Mas mesmo no mar territorial, todas as embarcações (inclusive as embarcações militares) têm o direito de passagem inocente — elas podem transitar rapidamente em águas territoriais, desde que não se envolvam em certas atividades específicas que possam perturbar a paz, a boa ordem ou a segurança do Estado costeiro. Às vezes, os países fazem reivindicações marítimas excessivas na tentativa de restringir ilegalmente o acesso aos mares ou o uso deles.

Quando isso acontece, o Departamento de Estado dos EUA muitas vezes apresenta um protesto ao governo por fazer reivindicações ilegais e para que o seu pedido esteja de acordo com o Direito Internacional conforme refletido na Convenção sobre o Direito do Mar. Além disso, o Departamento de Defesa pode realizar uma “operação liberdade de navegação” para defender o princípio internacional da liberdade dos mares. Isso poderia significar, por exemplo, o envio de um navio da Marinha por águas onde um país fez uma reivindicação excessiva afirmando restringir as habilidades dos navios de exercer seus direitos e liberdades de navegação.

Os Estados Unidos protestam contra alegações marítimas excessivas e conduzem operações pela liberdade de navegação com base em princípios, independente do Estado costeiro, inclusive para protestar reivindicações excessivas por parte de aliados e parceiros.

Navio em mar aberto (Marinha dos EUA/Morgan K. Nall)
Este navio fez parte de um exercício de liberdade de navegação no Oceano Índico em março de 2018 (Marinha dos EUA/Morgan K. Nall)

Em 2017, os EUA conduziram operações pela liberdade de navegação na costa de 22 Estados, incluindo Camboja, China, Filipinas, Índia, Indonésia, Malásia, Maldivas, Sri Lanka, Taiwan e Vietnã.

Certo.
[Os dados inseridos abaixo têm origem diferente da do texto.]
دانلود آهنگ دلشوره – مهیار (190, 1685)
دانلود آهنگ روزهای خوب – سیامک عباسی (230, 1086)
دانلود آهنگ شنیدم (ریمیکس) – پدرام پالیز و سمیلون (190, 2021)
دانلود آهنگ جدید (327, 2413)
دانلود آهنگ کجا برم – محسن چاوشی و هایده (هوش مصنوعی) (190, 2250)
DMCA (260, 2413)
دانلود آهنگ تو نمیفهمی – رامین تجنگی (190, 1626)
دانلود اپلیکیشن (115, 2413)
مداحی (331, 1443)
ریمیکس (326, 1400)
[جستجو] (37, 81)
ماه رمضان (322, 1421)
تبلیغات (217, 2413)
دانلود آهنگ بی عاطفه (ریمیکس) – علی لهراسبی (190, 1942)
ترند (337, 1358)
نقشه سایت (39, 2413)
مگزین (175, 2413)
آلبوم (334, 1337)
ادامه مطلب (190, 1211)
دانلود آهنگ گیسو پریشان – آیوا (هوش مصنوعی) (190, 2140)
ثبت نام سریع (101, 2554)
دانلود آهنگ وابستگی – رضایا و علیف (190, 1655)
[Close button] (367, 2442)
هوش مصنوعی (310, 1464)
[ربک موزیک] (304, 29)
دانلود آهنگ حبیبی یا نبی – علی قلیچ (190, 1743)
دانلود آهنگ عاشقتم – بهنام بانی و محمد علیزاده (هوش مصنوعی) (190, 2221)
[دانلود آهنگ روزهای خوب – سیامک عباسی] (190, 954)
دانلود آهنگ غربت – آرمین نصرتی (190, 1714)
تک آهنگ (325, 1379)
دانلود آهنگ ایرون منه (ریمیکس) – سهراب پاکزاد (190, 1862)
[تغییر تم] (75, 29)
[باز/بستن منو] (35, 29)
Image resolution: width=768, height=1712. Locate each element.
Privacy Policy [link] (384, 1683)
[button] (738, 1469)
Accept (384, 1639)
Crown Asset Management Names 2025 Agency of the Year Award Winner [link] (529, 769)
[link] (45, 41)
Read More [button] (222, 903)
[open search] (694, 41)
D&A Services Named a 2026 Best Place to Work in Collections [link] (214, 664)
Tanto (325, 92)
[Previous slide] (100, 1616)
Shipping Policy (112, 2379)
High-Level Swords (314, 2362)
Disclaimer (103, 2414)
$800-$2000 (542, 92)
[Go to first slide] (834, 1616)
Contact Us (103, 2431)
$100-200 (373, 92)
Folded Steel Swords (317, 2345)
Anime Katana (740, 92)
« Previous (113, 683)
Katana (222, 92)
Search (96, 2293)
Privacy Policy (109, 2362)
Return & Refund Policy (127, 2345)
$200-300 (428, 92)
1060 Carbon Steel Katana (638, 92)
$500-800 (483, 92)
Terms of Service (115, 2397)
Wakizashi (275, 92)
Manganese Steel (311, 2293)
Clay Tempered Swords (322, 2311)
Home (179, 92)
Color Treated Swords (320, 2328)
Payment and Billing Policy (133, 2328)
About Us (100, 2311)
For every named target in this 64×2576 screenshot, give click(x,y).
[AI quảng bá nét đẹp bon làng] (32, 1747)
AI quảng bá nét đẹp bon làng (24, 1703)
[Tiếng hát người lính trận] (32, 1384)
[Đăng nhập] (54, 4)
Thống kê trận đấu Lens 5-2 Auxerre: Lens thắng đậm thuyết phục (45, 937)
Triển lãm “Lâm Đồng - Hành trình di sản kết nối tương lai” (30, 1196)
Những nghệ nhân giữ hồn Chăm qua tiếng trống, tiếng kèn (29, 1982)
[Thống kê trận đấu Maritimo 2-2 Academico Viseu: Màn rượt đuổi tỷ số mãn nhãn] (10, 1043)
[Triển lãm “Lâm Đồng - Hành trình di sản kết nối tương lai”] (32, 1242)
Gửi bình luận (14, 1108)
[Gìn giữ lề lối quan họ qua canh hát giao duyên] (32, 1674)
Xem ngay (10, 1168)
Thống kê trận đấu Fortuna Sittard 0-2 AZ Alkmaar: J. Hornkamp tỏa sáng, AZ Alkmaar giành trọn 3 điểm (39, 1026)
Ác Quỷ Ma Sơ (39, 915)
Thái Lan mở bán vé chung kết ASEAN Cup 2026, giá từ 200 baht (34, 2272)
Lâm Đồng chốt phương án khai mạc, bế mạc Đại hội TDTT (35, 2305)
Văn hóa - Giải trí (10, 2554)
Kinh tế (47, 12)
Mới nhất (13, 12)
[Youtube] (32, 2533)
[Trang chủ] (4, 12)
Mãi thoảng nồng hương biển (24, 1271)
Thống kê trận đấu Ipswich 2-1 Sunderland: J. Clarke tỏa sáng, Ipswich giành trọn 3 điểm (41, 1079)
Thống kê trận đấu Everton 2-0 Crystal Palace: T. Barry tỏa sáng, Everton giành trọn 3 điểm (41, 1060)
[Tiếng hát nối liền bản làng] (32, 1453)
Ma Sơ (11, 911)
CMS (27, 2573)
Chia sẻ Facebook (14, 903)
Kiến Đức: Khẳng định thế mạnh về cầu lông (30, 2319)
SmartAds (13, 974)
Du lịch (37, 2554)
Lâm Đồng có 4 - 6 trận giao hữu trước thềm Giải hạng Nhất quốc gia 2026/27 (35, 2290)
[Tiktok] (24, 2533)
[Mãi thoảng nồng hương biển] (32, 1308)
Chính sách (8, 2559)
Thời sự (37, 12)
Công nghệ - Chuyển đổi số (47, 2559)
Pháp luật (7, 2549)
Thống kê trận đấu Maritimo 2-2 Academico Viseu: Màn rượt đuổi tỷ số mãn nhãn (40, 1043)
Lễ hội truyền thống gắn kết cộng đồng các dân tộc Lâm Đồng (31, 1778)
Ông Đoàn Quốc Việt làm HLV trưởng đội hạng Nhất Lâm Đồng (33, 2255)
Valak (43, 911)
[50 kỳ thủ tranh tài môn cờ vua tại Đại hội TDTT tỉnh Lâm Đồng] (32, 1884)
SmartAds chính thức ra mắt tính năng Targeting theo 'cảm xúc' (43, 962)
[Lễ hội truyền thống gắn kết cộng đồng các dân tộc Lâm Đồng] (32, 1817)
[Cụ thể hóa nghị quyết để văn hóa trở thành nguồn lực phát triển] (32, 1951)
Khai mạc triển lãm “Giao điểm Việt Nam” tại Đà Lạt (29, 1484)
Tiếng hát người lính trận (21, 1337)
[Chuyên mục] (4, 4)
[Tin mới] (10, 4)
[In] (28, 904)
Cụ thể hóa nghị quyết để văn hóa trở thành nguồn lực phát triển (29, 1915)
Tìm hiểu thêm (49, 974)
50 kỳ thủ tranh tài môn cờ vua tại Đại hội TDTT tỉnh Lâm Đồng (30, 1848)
E quanto aos piratas?

A pirataria em águas internacionais pode causar grande prejuízo às pessoas e ao comércio internacional. Os ataques de piratas podem impedir a entrega de assistência humanitária, aumentar os custos de mercadorias comercializadas e pôr em perigo tripulações de navios.

Militares se aproximam de barco, helicóptero à distância (Cassandra Thompson/Marinha dos EUA/Getty Images)
Membros da Guarda Costeira dos EUA se preparam para embarcar em uma embarcação como parte de operações multinacionais antipirataria no Golfo de Aden (Cassandra Thompson/Marinha dos EUA/Getty Images)

Conforme refletido na Convenção sobre o Direito do Mar da ONU, todos os Estados têm a obrigação de cooperar para acabar com a pirataria. Qualquer nação pode prender piratas em alto-mar e levá-los a julgamento. Esse princípio de longa data do Direito Internacional é um exemplo raro onde os Estados gozam de “jurisdição universal”.